You can strike a Muslim population (in tuning fork fashion) through any number of actions, including speaking ill of their figureheads or drawing cartoons.

Similarly, key predispositions exist in gay rights, racial equality or lack of it, politics, corruption, partisanship, and so forth.  When a major event like Ferguson occurs, it becomes a tuning fork, easily struck again.  The resonance has already been built.

We have only recently begun to notice this ringing effect as a high amplitude news/event driver because the information revolution has “tuned” people, via social media and the huge amount of data being created and consumed daily, is accentuating the tendency to “ring.”

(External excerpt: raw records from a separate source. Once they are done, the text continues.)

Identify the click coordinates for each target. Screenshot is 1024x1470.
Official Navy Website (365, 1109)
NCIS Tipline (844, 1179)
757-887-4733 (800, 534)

I’ve been conscious of it for a long time, but only recently have begun to filter news according to whether an event is a new phenomena or whether it’s just another “ring” going on from an existing story.

The mechanics of the ringing can be well-described:  Every time a blogger, FB’er, editor, or whomever makes a story choice (for follow-up or commentary) it rings.  Public choicing drives rankings which, in turn, controls the ring amplitude and duration.

Editors are not particularly independent thinking – and consultants have jammed health, heart, and pocketbook stories deeply into the media decision-making process.

But all this gets us to is an interesting programmatic/algorithmic challenge:  What properties do we need to incorporation in our code in order to reducing the ringing tendency of news?

And around here – and personally useful – how do we wipe out the ringing so we can keep up with what’s really important?

The challenge for you as an intelligent media consumer is simple:  When you read stories ask yourself after inspecting each headline “Is this an original development or am I just being played for another ring?”

More often than not, it will be the latter.